Page extract:

E-prescription vendors need to up their game

While e-prescription systems can cut the costs and inaccuracies often associated with their paper counterparts, uptake of the technology has been low. A new report from analysts Ovum indicates that, despite the technology’s capacity to fundamentally change the healthcare systems of Europe and America, vendors of the software need to “up their game and improve the design of their systems” if widespread adoption by hospitals and surgeries is to be reached.

The report, entitled ePrescribing brings fundamental change to the Healthcare and Life Sciences Ecosystem, states that a major cause of resistance to e-prescription adoption is that healthcare practices, particularly those in the private sector, believe that current IT solutions “are not sophisticated enough to integrate well with other IT systems.” Report author Andrew Brosnan says that the software’s inability to “mesh seamlessly” with other IT infrastructure is “of great concern to prescribers.” Brosnan also points to high up-front costs and patient confidentiality fears as two further key reasons behind slow up-take, particularly in the US.

Study material:
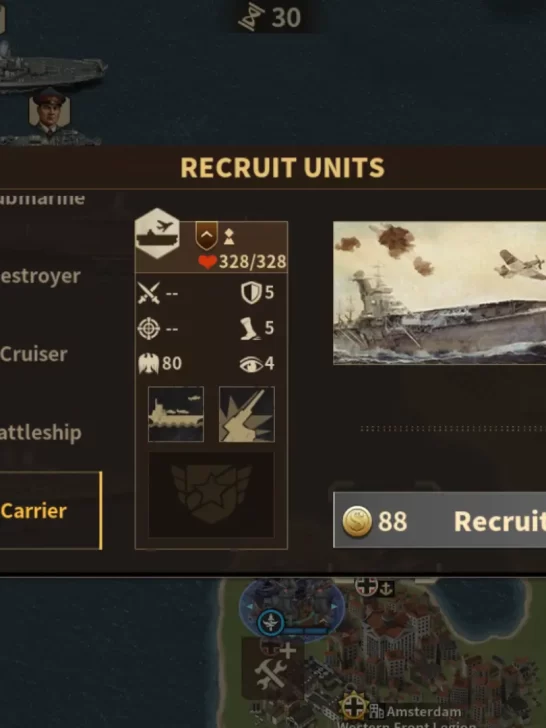Select the Carrier unit tab

[x=50, y=511]
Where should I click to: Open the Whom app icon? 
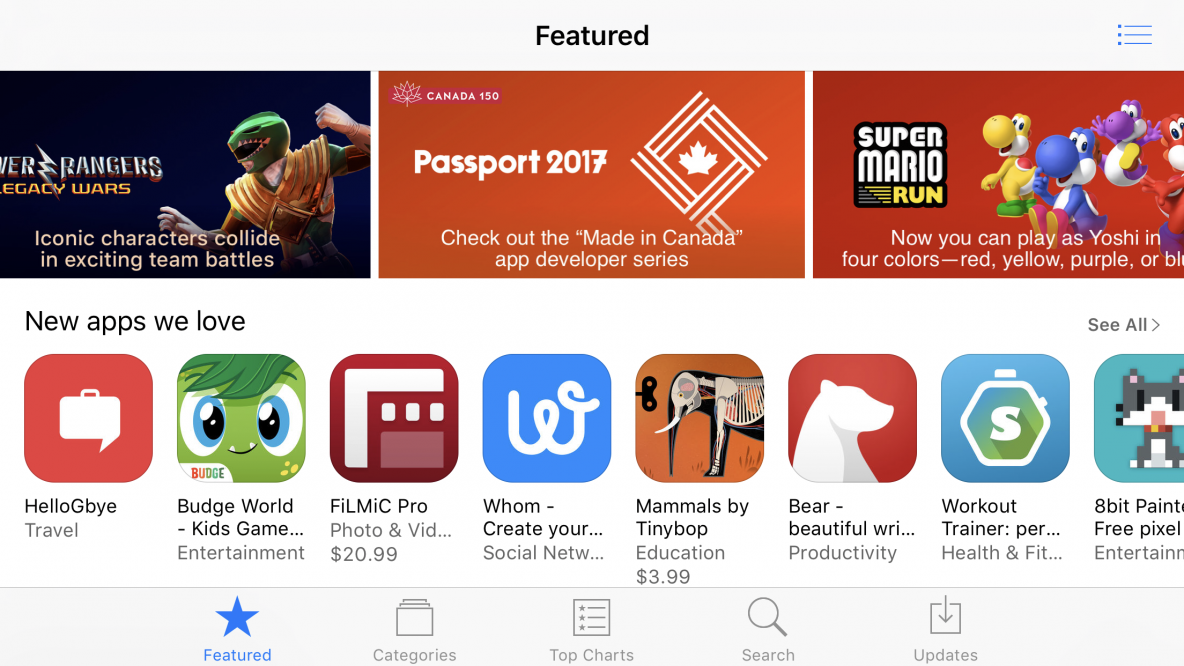point(547,418)
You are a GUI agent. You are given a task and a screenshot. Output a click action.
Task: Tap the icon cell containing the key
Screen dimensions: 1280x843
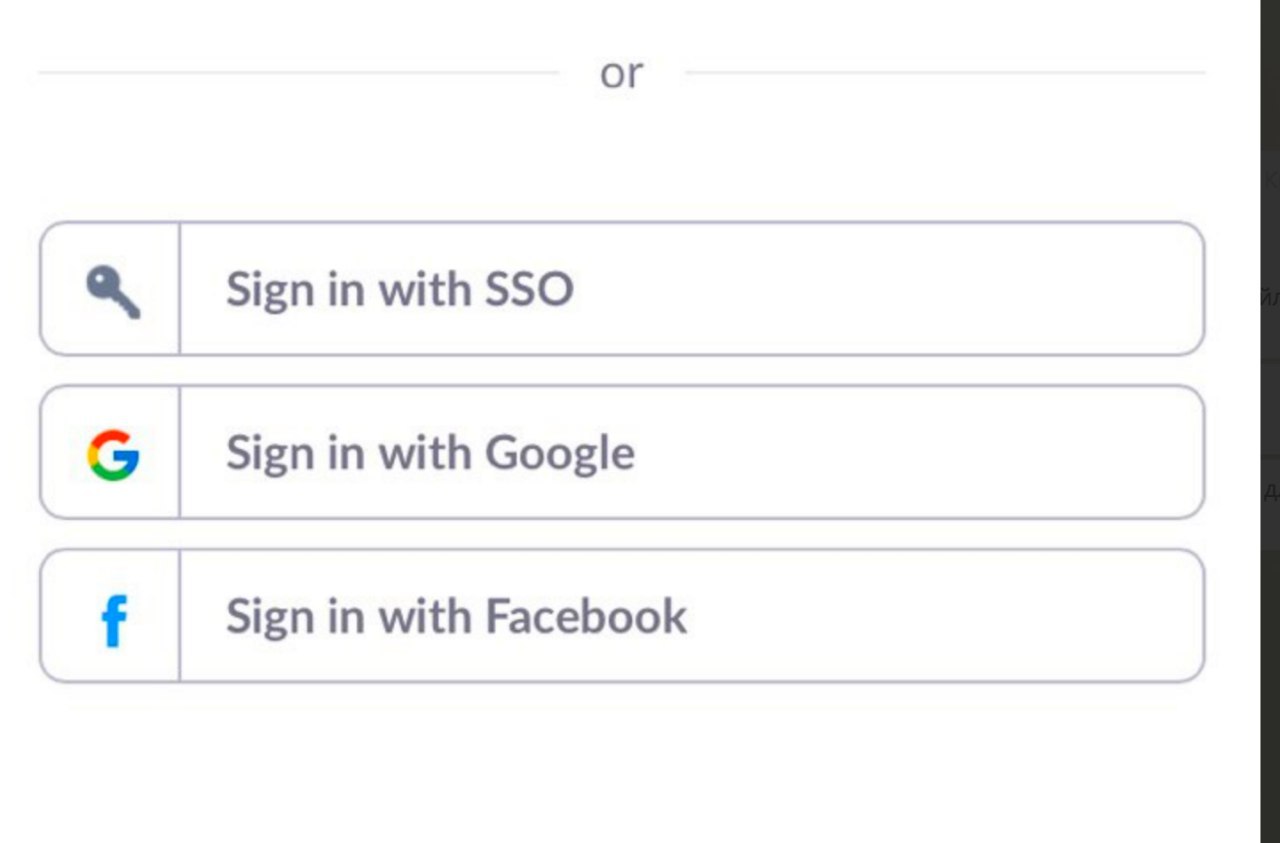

Exercise goal:
In the e-prescription article, please copy everything from "While e-prescription systems" down to "to be reached.", replacing "inaccuracies" with "errors".

Output for this exercise:
While e-prescription systems can cut the costs and errors often associated with their paper counterparts, uptake of the technology has been low. A new report from analysts Ovum indicates that, despite the technology’s capacity to fundamentally change the healthcare systems of Europe and America, vendors of the software need to “up their game and improve the design of their systems” if widespread adoption by hospitals and surgeries is to be reached.